Fulvio Testa was born in Verona, Italy in 1947. He is the author and illustrator of the well-loved children’s books: The Endless Journey and A Long Trip to Z, as well as the Harvard Classics Edition of Elizabethan Drama. As an artist, his watercolors and paintings have been exhibited internationally in museums, libraries and galleries since 1976. These include such establishments as the Museum of Modern Art in California, Denise Cadé Gallery in New York, The Art Institute in Chicago, The Fogg Museum at Harvard University in Massachusetts and the Museso d’Arte Moderna in Italy. Testa’s works on paper have been the subject of essays by: art critic Karen Wilkin, The New York Times critic John Russell, and former National Endowment for the Arts Director, Dana Gioia. W.S. Piero’s poems accompanied his 2004 solo exhibition catalogue.

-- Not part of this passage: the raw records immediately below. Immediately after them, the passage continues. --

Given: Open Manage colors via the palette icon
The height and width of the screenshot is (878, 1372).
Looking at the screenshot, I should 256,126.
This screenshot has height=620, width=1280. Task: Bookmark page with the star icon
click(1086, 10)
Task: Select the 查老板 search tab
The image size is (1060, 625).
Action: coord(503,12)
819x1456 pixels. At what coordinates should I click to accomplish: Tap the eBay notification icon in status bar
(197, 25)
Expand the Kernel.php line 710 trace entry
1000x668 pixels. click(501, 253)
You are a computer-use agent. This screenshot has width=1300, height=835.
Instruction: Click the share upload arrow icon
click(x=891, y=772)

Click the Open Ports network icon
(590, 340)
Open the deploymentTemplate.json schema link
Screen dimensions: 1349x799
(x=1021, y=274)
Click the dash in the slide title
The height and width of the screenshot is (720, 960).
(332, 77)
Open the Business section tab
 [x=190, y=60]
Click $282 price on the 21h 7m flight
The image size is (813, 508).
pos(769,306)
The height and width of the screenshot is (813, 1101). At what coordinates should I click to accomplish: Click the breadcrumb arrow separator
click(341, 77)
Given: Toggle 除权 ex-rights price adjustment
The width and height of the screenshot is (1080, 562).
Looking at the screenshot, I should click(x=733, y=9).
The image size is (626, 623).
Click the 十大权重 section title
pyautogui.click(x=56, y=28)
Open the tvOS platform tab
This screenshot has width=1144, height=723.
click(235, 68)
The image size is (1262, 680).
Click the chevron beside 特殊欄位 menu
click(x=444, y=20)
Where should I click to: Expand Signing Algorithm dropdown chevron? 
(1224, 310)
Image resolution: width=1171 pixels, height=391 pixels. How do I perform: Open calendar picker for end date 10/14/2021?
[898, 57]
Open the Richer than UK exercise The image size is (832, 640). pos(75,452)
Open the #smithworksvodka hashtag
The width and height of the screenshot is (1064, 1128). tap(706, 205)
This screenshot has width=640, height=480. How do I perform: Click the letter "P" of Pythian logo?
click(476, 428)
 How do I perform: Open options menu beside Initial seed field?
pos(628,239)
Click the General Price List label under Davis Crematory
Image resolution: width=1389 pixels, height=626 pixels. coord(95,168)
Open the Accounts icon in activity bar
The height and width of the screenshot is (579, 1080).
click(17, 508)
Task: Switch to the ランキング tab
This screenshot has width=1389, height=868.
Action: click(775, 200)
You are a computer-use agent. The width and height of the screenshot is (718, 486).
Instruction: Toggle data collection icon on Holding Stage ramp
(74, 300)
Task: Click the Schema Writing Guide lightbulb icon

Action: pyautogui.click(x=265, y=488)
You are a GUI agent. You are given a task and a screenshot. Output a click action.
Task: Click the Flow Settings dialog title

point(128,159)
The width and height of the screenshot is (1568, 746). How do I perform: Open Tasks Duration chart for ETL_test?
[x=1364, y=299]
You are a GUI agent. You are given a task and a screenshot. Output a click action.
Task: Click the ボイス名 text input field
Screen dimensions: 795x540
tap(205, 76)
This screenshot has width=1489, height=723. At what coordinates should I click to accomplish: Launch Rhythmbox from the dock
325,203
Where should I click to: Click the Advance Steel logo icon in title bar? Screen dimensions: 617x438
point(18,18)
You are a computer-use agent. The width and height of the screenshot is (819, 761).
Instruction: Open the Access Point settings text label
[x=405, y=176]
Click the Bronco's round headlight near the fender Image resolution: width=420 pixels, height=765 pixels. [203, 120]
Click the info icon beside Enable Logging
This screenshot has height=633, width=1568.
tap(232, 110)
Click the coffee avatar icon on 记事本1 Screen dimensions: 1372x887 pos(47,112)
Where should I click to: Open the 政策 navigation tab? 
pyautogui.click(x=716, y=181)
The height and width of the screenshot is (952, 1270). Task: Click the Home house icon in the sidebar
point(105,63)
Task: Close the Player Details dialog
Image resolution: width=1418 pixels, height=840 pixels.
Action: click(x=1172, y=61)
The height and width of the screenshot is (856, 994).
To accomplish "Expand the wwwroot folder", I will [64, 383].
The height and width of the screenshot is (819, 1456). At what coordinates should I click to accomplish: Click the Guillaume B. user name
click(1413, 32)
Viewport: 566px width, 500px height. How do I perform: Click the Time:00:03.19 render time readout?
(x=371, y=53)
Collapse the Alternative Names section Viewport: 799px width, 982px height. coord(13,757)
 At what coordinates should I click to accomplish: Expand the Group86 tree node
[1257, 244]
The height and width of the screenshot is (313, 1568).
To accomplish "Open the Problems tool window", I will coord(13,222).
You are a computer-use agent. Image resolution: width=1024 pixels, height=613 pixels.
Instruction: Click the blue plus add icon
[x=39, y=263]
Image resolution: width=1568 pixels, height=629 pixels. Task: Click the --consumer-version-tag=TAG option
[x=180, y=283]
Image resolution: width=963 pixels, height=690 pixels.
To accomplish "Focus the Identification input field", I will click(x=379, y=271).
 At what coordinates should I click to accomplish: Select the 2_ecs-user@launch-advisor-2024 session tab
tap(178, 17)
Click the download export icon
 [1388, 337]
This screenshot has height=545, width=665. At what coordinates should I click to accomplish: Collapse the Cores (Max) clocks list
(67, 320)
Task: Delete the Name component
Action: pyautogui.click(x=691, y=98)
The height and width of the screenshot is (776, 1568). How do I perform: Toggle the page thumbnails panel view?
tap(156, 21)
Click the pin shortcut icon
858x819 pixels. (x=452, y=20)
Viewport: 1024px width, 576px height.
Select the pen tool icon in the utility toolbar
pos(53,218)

In his artwork, Fulvio Testa creates watercolor landscapes of the Italian countryside. The landscapes are vast and uninhabited. More impressions then realistic depictions, the landscapes seem distant. Consequently, the viewer is encourages to further approach the image and search for recognition. However, instead of affirming a specific place, the viewer is faced with the formal qualities comprising the image: dripping washes of color, and staccato lines. One realizes that it is not so much a particular landscape as it is a manifestation of the artist’s inner world. As the art writer Charles Martin said, “…these vast landscapes are simultaneously spaces within us.” Fulvio Testa creates images that hold both the exterior and internal realms and he invites the viewer to participate in both.
The artist presently divides his time between New York and Verona.